**Required task A**
In the whisky passage below, list each action the text says was performed on the Matsutake on the spot, once they had been discovered and unearthed.

There were no fancy focus groups or any consumer research, he confides, “no real strategy at all, just an idea to make a mushroom-influenced whisky.”

That idea, while it may sound quite simple, was far from it.

For one thing, as a blender, explains Faustinelli, “the process was completely upside down. This has been the hardest blend we’ve ever made, because usually you start with the larger component and blend back to the smaller. But here we started with the smaller component that was actually a Matsutake whisky.”

The challenge was to ensure the mushroom didn’t overshadow the whisky; to find a way to bring the Matsutake to life but without it being “too mushroom forward.”

Then there was the practicality of actually finding the mushrooms, at the just the right time (they have a very short life span) and in the quantity needed (about 225 lbs.). Matsutake are notoriously scarce and canny pickers guard their location zealously. Along with a couple of local foragers, Faustinelli and Bolwijn took “a helicopter ride to the top of a mountain. And started to walk down.” Once the Matsutake were discovered and unearthed, they picked, cleaned and sliced them on the spot before immediately immersing them in the overproof whisky they’d brought with them on their remote foraging adventure. In all, they were infused for about two months before blending began.

The end result is a superbly smooth nutty and spice toned sipper that’s also a classy cocktail companion. Imagine the lovechild of whisky and Amontillado, conceived in a magical, mountainside forest!

**Data lines**
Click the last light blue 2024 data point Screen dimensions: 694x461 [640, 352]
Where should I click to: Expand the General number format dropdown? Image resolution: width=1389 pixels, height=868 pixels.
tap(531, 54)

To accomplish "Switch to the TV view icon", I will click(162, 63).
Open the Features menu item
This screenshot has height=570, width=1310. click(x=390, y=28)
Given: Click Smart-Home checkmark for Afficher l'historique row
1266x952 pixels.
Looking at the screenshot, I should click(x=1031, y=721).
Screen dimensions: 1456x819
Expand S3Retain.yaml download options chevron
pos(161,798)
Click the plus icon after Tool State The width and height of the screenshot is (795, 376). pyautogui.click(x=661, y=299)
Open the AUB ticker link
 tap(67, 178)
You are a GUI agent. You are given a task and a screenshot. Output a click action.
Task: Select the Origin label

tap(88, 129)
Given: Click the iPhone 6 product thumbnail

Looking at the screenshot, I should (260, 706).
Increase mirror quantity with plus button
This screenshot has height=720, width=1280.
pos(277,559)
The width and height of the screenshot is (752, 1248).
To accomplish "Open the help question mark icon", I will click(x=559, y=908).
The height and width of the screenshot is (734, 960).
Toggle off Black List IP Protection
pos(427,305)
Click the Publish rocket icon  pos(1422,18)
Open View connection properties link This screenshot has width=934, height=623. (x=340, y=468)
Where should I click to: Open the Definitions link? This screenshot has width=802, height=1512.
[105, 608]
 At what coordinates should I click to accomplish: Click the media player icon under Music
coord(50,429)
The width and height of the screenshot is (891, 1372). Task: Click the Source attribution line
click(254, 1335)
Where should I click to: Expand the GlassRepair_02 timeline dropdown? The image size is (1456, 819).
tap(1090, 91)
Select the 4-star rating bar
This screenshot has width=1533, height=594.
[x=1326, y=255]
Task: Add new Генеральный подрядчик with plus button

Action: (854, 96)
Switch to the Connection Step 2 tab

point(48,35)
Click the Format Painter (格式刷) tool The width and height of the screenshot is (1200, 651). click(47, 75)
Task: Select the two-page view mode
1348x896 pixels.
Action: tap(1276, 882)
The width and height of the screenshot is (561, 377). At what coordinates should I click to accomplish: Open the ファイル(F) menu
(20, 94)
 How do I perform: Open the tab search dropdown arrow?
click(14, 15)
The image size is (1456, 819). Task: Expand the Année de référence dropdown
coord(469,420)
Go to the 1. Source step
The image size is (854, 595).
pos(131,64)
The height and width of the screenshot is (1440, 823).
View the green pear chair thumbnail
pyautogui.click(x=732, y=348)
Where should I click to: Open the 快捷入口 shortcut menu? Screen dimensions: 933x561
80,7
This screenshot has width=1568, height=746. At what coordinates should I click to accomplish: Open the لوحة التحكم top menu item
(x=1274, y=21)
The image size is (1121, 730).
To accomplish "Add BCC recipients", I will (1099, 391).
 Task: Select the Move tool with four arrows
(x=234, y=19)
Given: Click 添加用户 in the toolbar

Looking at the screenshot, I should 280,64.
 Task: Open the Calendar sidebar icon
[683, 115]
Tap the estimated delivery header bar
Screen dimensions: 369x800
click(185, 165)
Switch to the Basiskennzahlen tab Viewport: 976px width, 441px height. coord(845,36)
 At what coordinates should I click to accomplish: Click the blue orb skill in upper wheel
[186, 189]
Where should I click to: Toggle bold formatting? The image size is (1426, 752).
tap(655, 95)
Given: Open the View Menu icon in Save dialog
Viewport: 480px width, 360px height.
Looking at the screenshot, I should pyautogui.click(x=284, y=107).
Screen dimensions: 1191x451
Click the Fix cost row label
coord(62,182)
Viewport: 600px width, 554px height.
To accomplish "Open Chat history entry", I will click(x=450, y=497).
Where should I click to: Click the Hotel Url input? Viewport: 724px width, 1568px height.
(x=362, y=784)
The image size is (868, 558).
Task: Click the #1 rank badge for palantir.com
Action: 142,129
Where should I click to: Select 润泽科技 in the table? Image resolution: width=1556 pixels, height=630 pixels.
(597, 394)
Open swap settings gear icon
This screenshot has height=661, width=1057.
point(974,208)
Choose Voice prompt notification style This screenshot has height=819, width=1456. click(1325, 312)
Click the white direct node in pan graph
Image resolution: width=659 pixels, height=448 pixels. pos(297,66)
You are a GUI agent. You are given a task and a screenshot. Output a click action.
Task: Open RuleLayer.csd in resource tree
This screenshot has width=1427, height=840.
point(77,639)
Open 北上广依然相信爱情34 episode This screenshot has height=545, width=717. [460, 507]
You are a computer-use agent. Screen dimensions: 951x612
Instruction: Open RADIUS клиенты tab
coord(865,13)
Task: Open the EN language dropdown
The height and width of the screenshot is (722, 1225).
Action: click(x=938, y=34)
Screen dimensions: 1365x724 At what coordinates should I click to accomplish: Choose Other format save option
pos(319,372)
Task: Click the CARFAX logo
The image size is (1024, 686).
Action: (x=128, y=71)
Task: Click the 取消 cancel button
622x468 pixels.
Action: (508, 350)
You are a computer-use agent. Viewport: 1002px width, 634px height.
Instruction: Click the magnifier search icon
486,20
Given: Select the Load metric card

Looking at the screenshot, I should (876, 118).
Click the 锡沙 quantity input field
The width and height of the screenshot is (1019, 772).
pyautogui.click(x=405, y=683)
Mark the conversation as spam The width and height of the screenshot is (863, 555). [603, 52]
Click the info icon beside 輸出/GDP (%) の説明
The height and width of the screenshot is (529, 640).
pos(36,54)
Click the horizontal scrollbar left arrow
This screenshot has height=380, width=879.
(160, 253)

**Required task B**
Reproduce the rows above verbatim. Begin at the line that has "Where should I click to: Expand the General" and stop after the line that has "This screenshot has height=570, width=1310.".

**Written answer A**
- Picked
- Cleaned
- Sliced
- Immersed in the overproof whisky

**Written answer B**
Where should I click to: Expand the General number format dropdown? Image resolution: width=1389 pixels, height=868 pixels.
tap(531, 54)

To accomplish "Switch to the TV view icon", I will click(162, 63).
Open the Features menu item
This screenshot has height=570, width=1310. click(x=390, y=28)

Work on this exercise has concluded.